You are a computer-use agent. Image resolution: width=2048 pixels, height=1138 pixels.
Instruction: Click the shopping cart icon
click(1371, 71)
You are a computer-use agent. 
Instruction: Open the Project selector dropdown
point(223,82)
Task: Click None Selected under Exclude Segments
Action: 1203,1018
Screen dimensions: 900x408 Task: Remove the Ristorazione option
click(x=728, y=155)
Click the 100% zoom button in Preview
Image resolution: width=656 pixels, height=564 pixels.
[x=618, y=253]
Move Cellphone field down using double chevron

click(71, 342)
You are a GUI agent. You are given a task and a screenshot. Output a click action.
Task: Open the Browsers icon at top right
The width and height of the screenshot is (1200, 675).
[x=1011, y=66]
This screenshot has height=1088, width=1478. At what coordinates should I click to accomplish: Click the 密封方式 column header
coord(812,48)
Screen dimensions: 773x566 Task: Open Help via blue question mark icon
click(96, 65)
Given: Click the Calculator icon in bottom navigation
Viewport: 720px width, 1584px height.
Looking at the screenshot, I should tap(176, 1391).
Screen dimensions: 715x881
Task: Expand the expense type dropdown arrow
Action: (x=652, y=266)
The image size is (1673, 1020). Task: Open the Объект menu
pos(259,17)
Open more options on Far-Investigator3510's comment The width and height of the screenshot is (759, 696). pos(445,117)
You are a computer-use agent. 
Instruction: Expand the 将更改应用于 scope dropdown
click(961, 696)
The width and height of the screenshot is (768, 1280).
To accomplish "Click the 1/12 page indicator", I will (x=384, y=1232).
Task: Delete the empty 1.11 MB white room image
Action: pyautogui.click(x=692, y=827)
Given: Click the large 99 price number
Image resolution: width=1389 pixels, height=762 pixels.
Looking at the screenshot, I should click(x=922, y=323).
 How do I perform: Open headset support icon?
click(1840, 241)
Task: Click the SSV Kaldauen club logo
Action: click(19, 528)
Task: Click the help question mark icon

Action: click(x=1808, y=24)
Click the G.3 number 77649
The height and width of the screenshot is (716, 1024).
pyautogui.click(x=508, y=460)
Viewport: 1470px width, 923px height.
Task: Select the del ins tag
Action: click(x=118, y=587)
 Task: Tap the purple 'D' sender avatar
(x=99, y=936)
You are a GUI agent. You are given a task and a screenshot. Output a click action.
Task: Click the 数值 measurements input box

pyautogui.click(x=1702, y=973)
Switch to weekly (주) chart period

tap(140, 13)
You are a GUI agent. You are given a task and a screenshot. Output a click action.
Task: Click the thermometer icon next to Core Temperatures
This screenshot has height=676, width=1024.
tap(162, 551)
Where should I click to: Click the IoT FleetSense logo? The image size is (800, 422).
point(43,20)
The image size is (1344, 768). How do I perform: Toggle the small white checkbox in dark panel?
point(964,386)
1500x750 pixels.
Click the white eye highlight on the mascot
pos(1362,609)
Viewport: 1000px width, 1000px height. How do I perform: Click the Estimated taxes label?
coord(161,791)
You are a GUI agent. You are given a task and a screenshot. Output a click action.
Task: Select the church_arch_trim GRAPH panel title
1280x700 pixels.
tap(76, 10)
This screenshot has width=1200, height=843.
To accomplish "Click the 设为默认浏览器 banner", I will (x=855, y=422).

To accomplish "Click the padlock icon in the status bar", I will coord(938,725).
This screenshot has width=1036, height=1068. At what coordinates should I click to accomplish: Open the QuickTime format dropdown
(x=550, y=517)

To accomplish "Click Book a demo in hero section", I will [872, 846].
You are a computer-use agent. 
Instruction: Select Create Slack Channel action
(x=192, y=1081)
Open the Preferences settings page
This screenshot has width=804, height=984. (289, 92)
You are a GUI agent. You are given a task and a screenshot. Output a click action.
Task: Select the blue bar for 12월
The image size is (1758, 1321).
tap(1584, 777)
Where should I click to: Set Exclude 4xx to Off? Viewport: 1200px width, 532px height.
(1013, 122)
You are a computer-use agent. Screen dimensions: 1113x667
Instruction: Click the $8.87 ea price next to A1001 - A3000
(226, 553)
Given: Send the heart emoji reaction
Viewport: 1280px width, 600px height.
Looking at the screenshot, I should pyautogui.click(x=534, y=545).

----------

- **Aim**: Change every "computer-use agent" in the records to "desktop agent" and leave everything else the same.

- **Output for this exercise**:
You are a desktop agent. Image resolution: width=2048 pixels, height=1138 pixels.
Instruction: Click the shopping cart icon
click(1371, 71)
You are a desktop agent. 
Instruction: Open the Project selector dropdown
point(223,82)
Task: Click None Selected under Exclude Segments
Action: 1203,1018
Screen dimensions: 900x408 Task: Remove the Ristorazione option
click(x=728, y=155)
Click the 100% zoom button in Preview
Image resolution: width=656 pixels, height=564 pixels.
[x=618, y=253]
Move Cellphone field down using double chevron

click(71, 342)
You are a GUI agent. You are given a task and a screenshot. Output a click action.
Task: Open the Browsers icon at top right
The width and height of the screenshot is (1200, 675).
[x=1011, y=66]
This screenshot has height=1088, width=1478. At what coordinates should I click to accomplish: Click the 密封方式 column header
coord(812,48)
Screen dimensions: 773x566 Task: Open Help via blue question mark icon
click(96, 65)
Given: Click the Calculator icon in bottom navigation
Viewport: 720px width, 1584px height.
Looking at the screenshot, I should tap(176, 1391).
Screen dimensions: 715x881
Task: Expand the expense type dropdown arrow
Action: (x=652, y=266)
The image size is (1673, 1020). Task: Open the Объект menu
pos(259,17)
Open more options on Far-Investigator3510's comment The width and height of the screenshot is (759, 696). pos(445,117)
You are a desktop agent. 
Instruction: Expand the 将更改应用于 scope dropdown
click(961, 696)
The width and height of the screenshot is (768, 1280).
To accomplish "Click the 1/12 page indicator", I will (x=384, y=1232).
Task: Delete the empty 1.11 MB white room image
Action: pyautogui.click(x=692, y=827)
Given: Click the large 99 price number
Image resolution: width=1389 pixels, height=762 pixels.
Looking at the screenshot, I should click(x=922, y=323).
 How do I perform: Open headset support icon?
click(1840, 241)
Task: Click the SSV Kaldauen club logo
Action: click(19, 528)
Task: Click the help question mark icon

Action: click(x=1808, y=24)
Click the G.3 number 77649
The height and width of the screenshot is (716, 1024).
pyautogui.click(x=508, y=460)
Viewport: 1470px width, 923px height.
Task: Select the del ins tag
Action: click(x=118, y=587)
 Task: Tap the purple 'D' sender avatar
(x=99, y=936)
You are a GUI agent. You are given a task and a screenshot. Output a click action.
Task: Click the 数值 measurements input box

pyautogui.click(x=1702, y=973)
Switch to weekly (주) chart period

tap(140, 13)
You are a GUI agent. You are given a task and a screenshot. Output a click action.
Task: Click the thermometer icon next to Core Temperatures
This screenshot has height=676, width=1024.
tap(162, 551)
Where should I click to: Click the IoT FleetSense logo? The image size is (800, 422).
point(43,20)
The image size is (1344, 768). How do I perform: Toggle the small white checkbox in dark panel?
point(964,386)
1500x750 pixels.
Click the white eye highlight on the mascot
pos(1362,609)
Viewport: 1000px width, 1000px height. How do I perform: Click the Estimated taxes label?
coord(161,791)
You are a GUI agent. You are given a task and a screenshot. Output a click action.
Task: Select the church_arch_trim GRAPH panel title
1280x700 pixels.
tap(76, 10)
This screenshot has width=1200, height=843.
To accomplish "Click the 设为默认浏览器 banner", I will (x=855, y=422).

To accomplish "Click the padlock icon in the status bar", I will coord(938,725).
This screenshot has width=1036, height=1068. At what coordinates should I click to accomplish: Open the QuickTime format dropdown
(x=550, y=517)

To accomplish "Click Book a demo in hero section", I will [872, 846].
You are a desktop agent. 
Instruction: Select Create Slack Channel action
(x=192, y=1081)
Open the Preferences settings page
This screenshot has width=804, height=984. (289, 92)
You are a GUI agent. You are given a task and a screenshot. Output a click action.
Task: Select the blue bar for 12월
The image size is (1758, 1321).
tap(1584, 777)
Where should I click to: Set Exclude 4xx to Off? Viewport: 1200px width, 532px height.
(1013, 122)
You are a desktop agent. Screen dimensions: 1113x667
Instruction: Click the $8.87 ea price next to A1001 - A3000
(226, 553)
Given: Send the heart emoji reaction
Viewport: 1280px width, 600px height.
Looking at the screenshot, I should pyautogui.click(x=534, y=545).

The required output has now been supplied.